Thanks for the response @tahir.manzoor. But this still doesn’t answer my question.
As I said:
None of the shapes contains the image.
Could you please advise if there’s any other way to fetch the image?

@Shiran1

You can use Shape.getShapeRenderer() method to create and returns an object that can be used to render this shape into an image. This method returns ShapeRenderer object. Once you have this class object, you can use ShapeRenderer.save method to render the shape and saves into an image.

Following code example shows how to export shape to image. Hope this helps you.

Document doc = new Document(MyDir + "image.docx");
Shape shape = (Shape)doc.getChild(NodeType.SHAPE, 0, true);

ShapeRenderer renderer = shape.getShapeRenderer();
ImageSaveOptions options = new ImageSaveOptions(SaveFormat.PNG);
renderer.save(MyDir + "Shape.ShapeRenderer {shape.Name}.png", options);

This doesn’t help since this is not what I asked.
If you open the docx file as if it was a zip, you can see there is a jpeg file inside called image1.jpeg
My question is whether or not I can fetch this image with Aspose?
And if not, why?

@Shiran1

When an image is inserted into document, it is stored into the media folder. This information is stored into document.xml and header and footer .xml files. With Aspose.Words, you can read this information. In your case, image1.jpeg is not saved in any of these .xml files. So, it cannot be read by Aspose.Words. Moreover, please read following article.
How Word Files Store Images

Hope this answers your query. Please let us know if you have any more queries.

In the link you sent in Relationships section it says:
“As well as the document structure in Document.xml, there are also the links or relationships between the document and other files, such as themes, fonts or images . These links are stored in the “_rels” directory.”

and indeed there is a reference to this image in theme1.xml.rels file:
<Relationship Id=“rId1” Type=“http://schemas.openxmlformats.org/officeDocument/2006/relationships/image” Target="…/media/image1.jpeg"/>

So as we can see the XML structure of the document does refer to this image.
Why don’t Aspose.Words parse those files?

@Shiran1

Unfortunately, Aspose.Words does not provide API to extract images from word/media folder which are not available in header/footer or body of document.
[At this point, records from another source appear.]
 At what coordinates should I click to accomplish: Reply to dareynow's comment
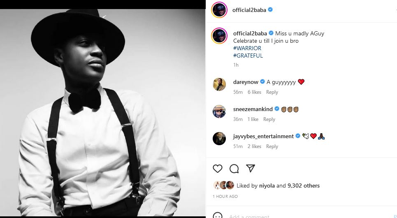click(272, 92)
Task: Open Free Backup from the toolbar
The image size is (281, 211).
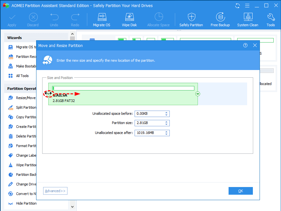Action: (x=220, y=20)
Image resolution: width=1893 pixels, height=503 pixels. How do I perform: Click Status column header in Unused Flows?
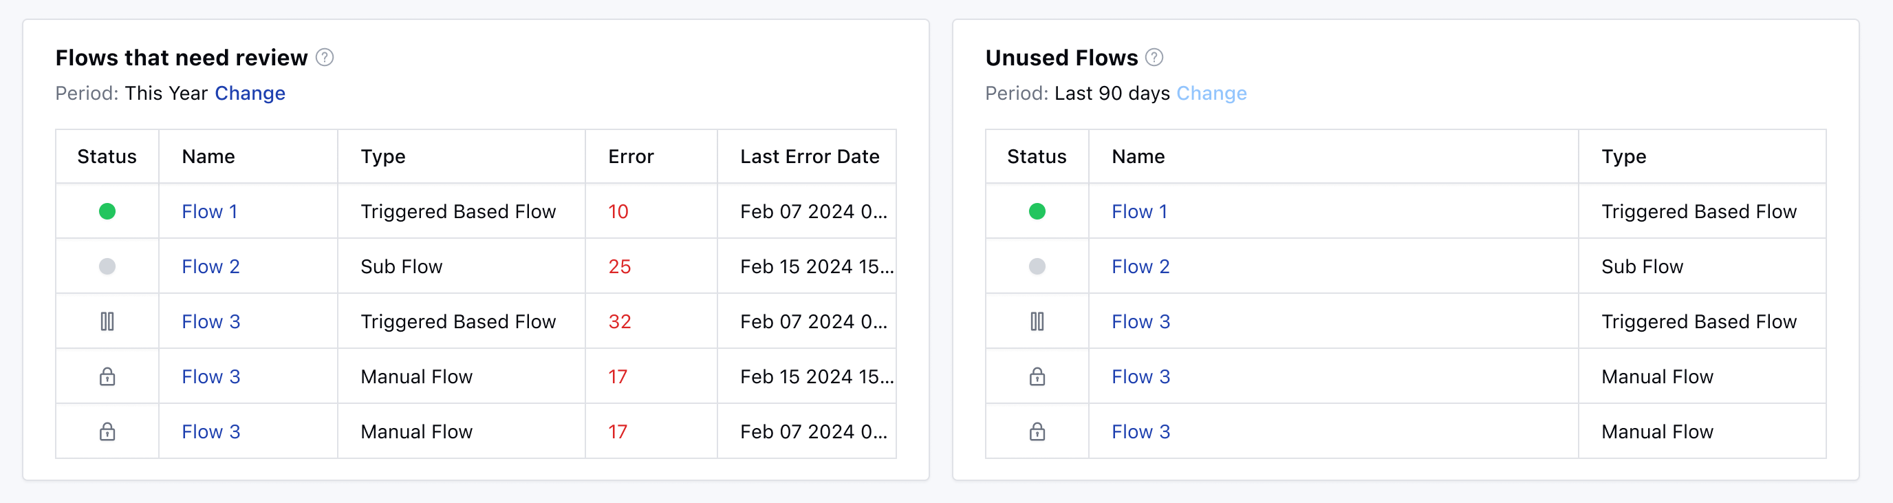(x=1036, y=157)
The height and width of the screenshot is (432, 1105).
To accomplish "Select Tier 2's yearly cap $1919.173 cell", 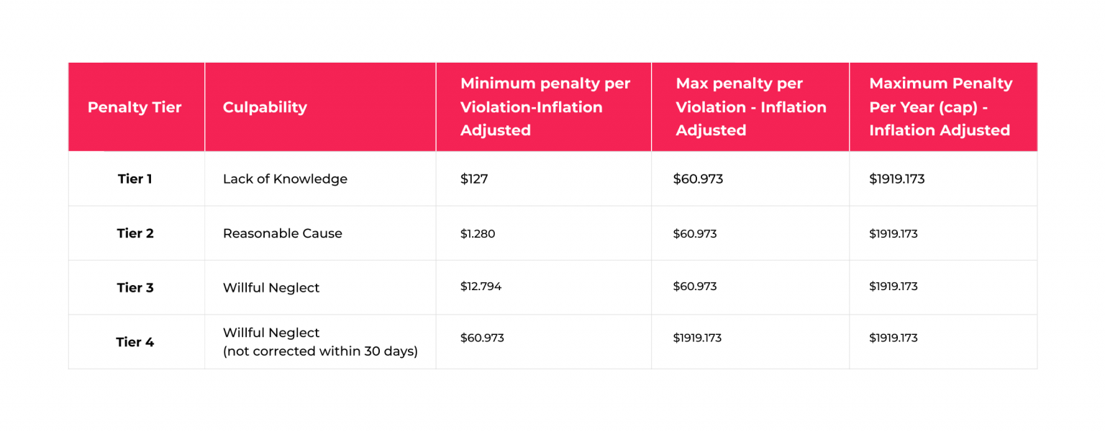I will click(893, 233).
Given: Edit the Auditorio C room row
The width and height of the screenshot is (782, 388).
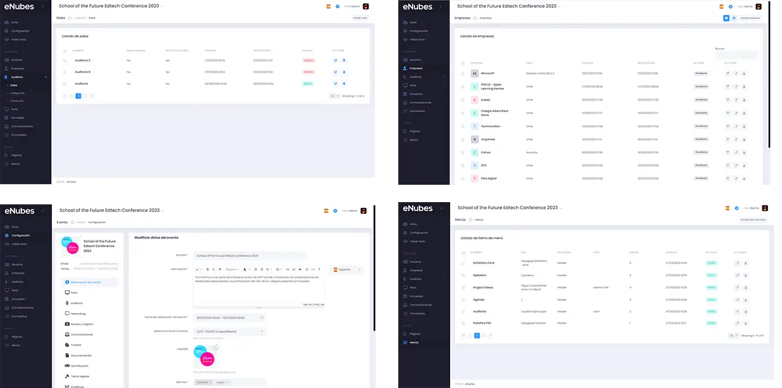Looking at the screenshot, I should pos(336,60).
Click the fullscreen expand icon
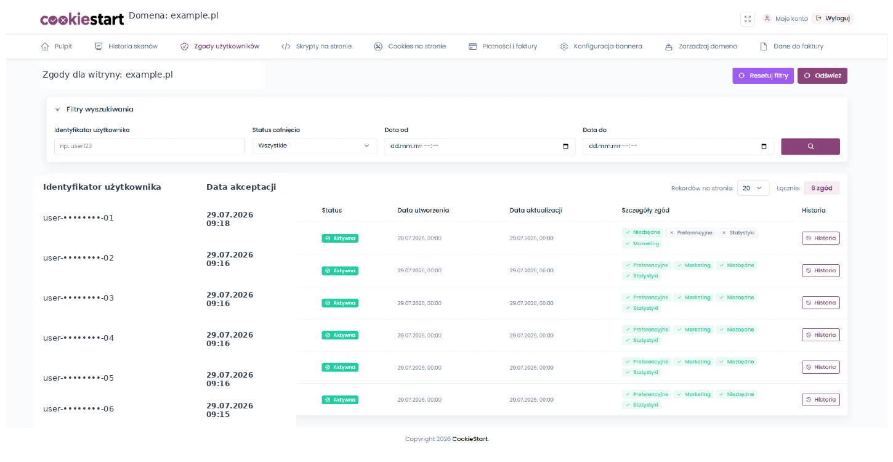Viewport: 893px width, 462px height. 748,19
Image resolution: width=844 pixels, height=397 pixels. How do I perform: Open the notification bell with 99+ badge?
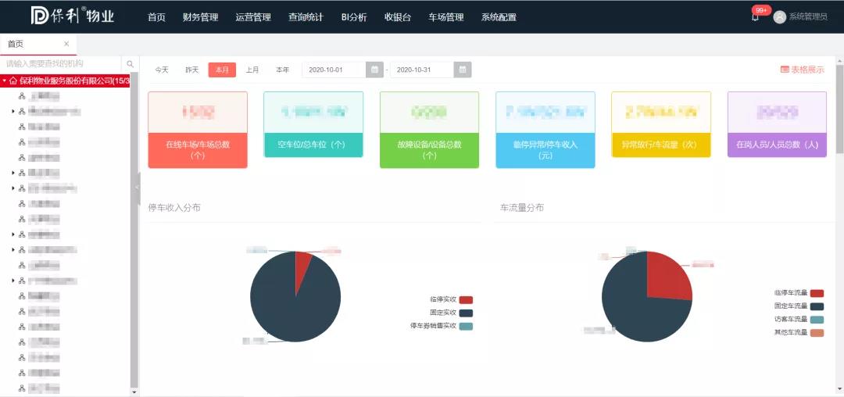[755, 17]
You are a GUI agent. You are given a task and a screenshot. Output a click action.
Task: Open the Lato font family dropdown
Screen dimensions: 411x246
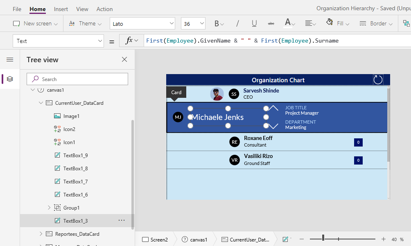tap(142, 23)
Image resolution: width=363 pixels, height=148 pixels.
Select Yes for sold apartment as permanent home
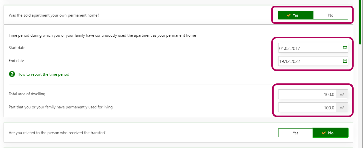point(296,15)
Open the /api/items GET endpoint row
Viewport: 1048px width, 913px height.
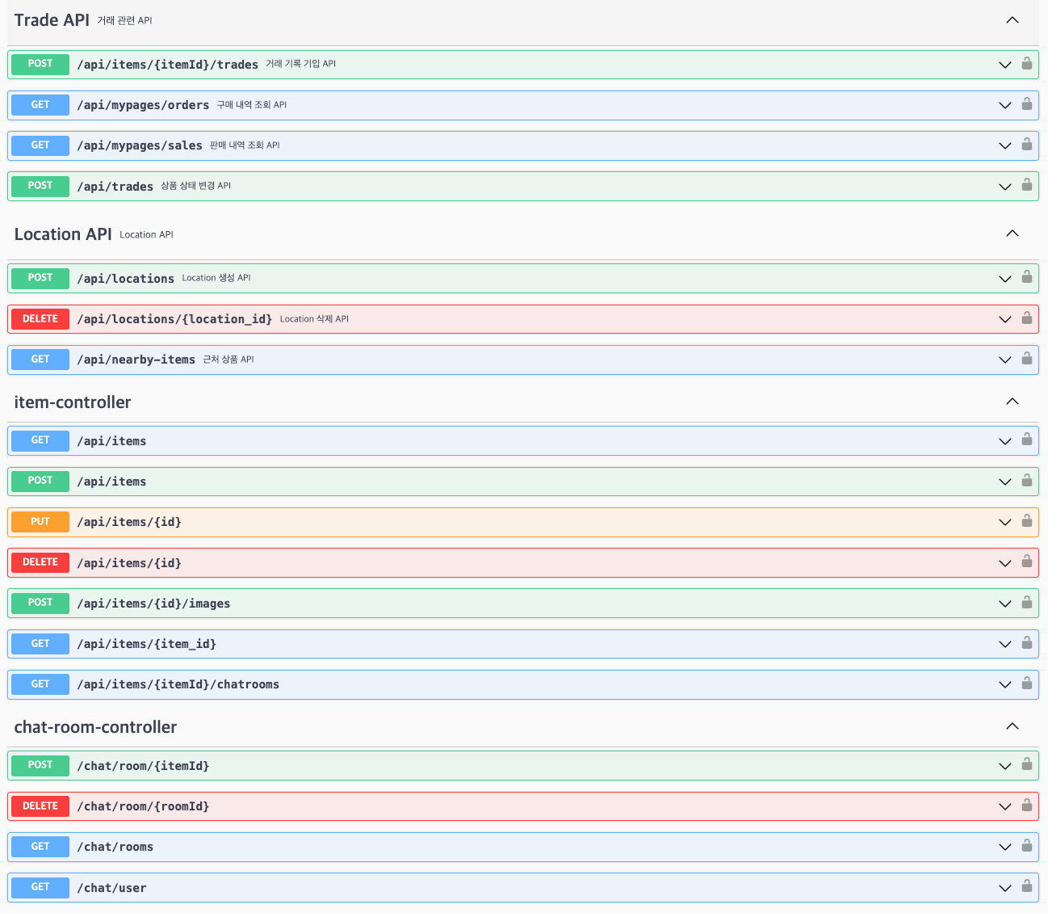point(484,440)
However, we have logged this feature request as WORDSNET-19846 in our issue tracking system. You will be notified via this forum thread once this feature is available.

We apologize for your inconvenience.

@Shiran1

The requested image is theme fill blip and Aspose.Words does not have public API to access it. This feature has been postponed and we will inform you via this forum thread once there is an update available on it. We apologize for your inconvenience.